Continuing from the front page (72) Inventor Shiro Nakahira 603, Kandamachi, Tsuchiura-shi, Ibaraki Pref., Hitachi, Ltd. Tsuchiura Plant (72) Inventor Genichiro Nakamura 603, Kandamachi, Tsuchiura-shi, Ibaraki Pref., Hitachi, Ltd. Tsuchiura Plant (56 References JP-A-1-177493 (JP, A) JP-A-3-78596 (JP, A) JP-A-60-118392 (JP, U) JP-A-60-143925 (JP, U) (58) Field surveyed (Int.Cl. ⁷ , DB name) F04D 13/08 F04D 7/02 F04D 29/04 F04D 15/00

Claims (2)

(57) [Claims] 1. An impeller, which is seated on a bottom seating surface of a pumping pipe suspended in a tank, is connected to a motor by a rotating shaft and pressurizes the sucked liquefied gas, and lifts the pressurized liquefied gas in a casing. A submerged pump device for a liquefied gas tank including a pump body having a plurality of discharge holes for discharging into a liquid pipe, a thrust bearing and a radial bearing for supporting the rotary shaft, and an axial thrust balance device having a balance disk.
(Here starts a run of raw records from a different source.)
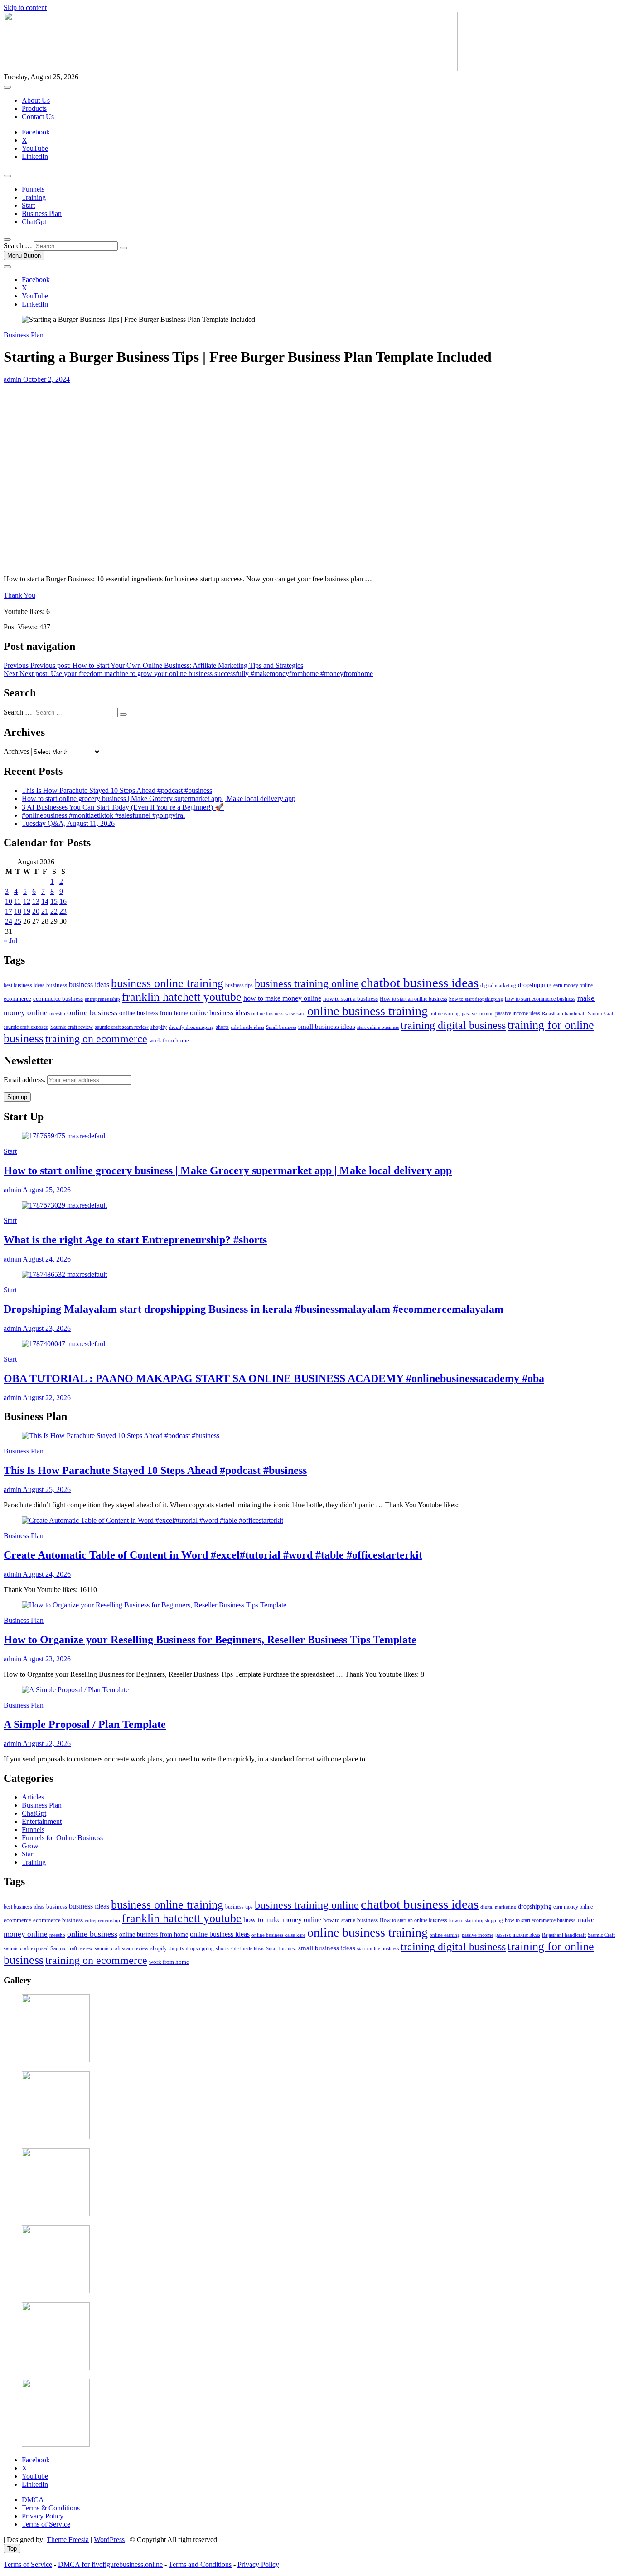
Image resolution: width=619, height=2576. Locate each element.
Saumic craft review (71, 1027)
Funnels (33, 189)
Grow (30, 1846)
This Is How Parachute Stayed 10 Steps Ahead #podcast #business (117, 790)
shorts (222, 1027)
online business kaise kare (278, 1013)
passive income (477, 1013)
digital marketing (498, 985)
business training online (307, 983)
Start (28, 205)
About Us (36, 100)
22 (54, 911)
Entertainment (42, 1821)
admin (12, 379)
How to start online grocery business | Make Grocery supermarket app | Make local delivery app (158, 798)
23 (63, 911)
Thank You (19, 595)
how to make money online (282, 998)
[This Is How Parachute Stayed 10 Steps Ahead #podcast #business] (120, 1435)
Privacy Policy (42, 2516)
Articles (33, 1797)
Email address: (25, 1080)
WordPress (109, 2539)
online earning (445, 1013)
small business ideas (326, 1026)
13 (35, 901)
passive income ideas (517, 1014)
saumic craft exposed (26, 1027)
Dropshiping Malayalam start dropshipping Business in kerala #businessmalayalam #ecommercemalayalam (253, 1309)
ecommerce (17, 998)
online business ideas (220, 1013)
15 (54, 901)
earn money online (573, 985)
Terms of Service (46, 2524)
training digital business (453, 1025)
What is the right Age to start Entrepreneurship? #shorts (135, 1240)
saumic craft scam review (122, 1027)
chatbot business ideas (420, 982)
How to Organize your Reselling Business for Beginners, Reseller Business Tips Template (210, 1639)
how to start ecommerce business (540, 999)
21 (44, 911)
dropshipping (534, 985)
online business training (367, 1011)
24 (8, 921)
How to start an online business (413, 999)
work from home (169, 1040)
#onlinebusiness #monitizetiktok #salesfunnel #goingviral (103, 815)
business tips (239, 985)
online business (92, 1012)
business (56, 985)
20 (35, 911)
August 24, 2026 (46, 1259)
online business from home (153, 1013)
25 (17, 921)
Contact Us (38, 116)
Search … (18, 245)
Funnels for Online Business (62, 1838)
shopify (158, 1027)
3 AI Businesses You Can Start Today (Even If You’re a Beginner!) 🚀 (123, 807)
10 (8, 901)
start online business (378, 1027)
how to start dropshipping (476, 999)
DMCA (33, 2500)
A one-sided suction type active axial thrust magnetic bearing for supporting the rotary shaft , and a detection coil and a semi-conductive coil in a case inside the pump body for detecting the vertical position of the rotary shaft.
The element is sealed and close to gas and liquid.
A submerged pump device for a liquefied gas tank, comprising: a displacement detection sensor disposed; and a control unit that controls the magnetic bearing based on an output of the displacement sensor. 2. The immersion pump device for a liquefied gas tank according to claim 1, wherein the displacement sensor seals the position detecting section in the vertical direction of the rotating shaft and the electronic circuit for outputting the position with respect to gas and liquid. A submersible pump device for a liquefied gas tank, wherein the submersible pump device is housed in a case, and the position detector is configured to detect the position by an eddy current generated in the rotating shaft.